## What needs to be done
Extend the blog post on editors and the editing business below, picking up after its final sentence and keeping its first-person voice.

## Reading text
###
Apologies to my loyal readers for my lack of blogging activity in past months. Something has to give. Several months ago I began working with an editor on my latest fiction manuscript “Love Affair in the Shadow of Apartheid.” I have worked with many editors after decades of publishing, both as a journalist and book writer, and, thankfully, my current editor is an editor’s editor, in other words — a perfectionist. This means that the first round of reviews is an almost complete rewrite of the novel, paragraph by painstaking paragraph. Possibly if I had known how hard I would be working I may not have taken this on . . . However here we are in the penultimate and then hopefully ultimate  go-around and as my editor says, “It looks like a book now.”

A good editor makes a good writer; what a debt we owe editors. Maxwell Perkins, of Scribners, made the American “greats” of the 1920s and 1930s, well, great. Daphne duMaurier, the hugely popular British novelist of the 1940s and 1950s apparently turned in atrociously written drafts, but they encompassed unsurpassed modern Gothic story lines that her regular editor then turned into gold. There are many other examples of famous writer-editor duos.

With the ever-increasing pressure on writer’s to send agents publishing-ready quality manuscripts or for most writers to have ebook ready manuscripts, the editing business is booming. Daily editors thank Amazon and Kindle, Nook, Smashwords, and all other indie publishing and self-publishing ventures.
###
## Extracted records

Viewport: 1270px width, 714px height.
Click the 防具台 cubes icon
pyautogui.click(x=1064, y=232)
###
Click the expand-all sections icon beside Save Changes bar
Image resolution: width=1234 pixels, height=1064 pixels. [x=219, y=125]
###
## Task result
But for writers, for the hours and hours — day by day, week after week, month following month, and, often, for the years that go by — writing is a preposterous vocation, avocation, hobby, past-time. I have published four books but I have no idea what will happen to this latest creation. As I have written on this blog previously, publishing is undergoing a seismic shift.

It used to be that a well-written, competent novel would find the mid-list of most of the “big” publishers who wanted the cachet of publishing literary fiction. But now the “literary” tag is almost extinct among the vampires, romances, horrors, mysteries, young adults, chicks’ lit, and other genres. Literary is no longer a genre that is “in”, viable or relevant. And the world of ideas is poorer for this.

In this writer-editor go-around something has surprised me, how patient I have become. I am a Type-A personality, it all has to be done yesterday. But somehow now, possibly knowing that this lovingly nurtured creation so many months and years in gestation, may be still-born, has made the process as precious to me as the product. And that, in itself, perhaps, is truly a good thing.